(Activity)
Out of the data below, copy every line with the string "Keyifli".

Stored data
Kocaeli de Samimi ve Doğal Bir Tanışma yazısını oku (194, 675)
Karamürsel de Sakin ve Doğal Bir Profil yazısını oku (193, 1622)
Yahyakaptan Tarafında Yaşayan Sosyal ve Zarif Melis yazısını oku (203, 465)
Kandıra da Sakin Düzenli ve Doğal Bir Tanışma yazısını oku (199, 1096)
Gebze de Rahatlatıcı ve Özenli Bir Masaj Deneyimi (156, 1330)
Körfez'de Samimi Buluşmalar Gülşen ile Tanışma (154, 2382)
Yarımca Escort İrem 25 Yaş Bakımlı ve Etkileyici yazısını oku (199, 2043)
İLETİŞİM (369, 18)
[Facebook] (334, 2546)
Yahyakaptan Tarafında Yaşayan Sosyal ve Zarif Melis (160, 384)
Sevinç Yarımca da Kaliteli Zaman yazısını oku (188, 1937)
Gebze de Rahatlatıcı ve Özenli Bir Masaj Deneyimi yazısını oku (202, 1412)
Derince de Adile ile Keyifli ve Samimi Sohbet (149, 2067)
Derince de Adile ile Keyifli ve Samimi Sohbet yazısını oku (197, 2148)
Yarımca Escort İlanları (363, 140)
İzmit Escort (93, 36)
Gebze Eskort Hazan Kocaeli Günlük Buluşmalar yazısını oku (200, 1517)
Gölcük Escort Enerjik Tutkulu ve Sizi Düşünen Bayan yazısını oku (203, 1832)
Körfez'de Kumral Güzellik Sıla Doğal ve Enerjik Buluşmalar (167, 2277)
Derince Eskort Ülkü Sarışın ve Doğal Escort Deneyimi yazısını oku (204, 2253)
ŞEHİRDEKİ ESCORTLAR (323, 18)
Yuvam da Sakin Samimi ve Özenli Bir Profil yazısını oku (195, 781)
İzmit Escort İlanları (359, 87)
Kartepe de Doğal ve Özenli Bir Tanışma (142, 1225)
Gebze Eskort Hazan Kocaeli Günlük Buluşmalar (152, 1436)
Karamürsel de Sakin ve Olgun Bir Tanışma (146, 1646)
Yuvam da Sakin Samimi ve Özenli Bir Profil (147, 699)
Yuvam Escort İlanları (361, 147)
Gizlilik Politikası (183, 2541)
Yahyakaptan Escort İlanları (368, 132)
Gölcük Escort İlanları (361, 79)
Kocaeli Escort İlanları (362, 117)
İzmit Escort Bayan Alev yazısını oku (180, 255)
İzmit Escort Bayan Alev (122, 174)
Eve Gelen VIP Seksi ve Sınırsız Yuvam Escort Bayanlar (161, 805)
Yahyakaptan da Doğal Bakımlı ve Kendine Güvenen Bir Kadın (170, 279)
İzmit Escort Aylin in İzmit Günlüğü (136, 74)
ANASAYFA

(Solution to this problem)
Derince de Adile ile Keyifli ve Samimi Sohbet (149, 2067)
Derince de Adile ile Keyifli ve Samimi Sohbet yazısını oku (197, 2148)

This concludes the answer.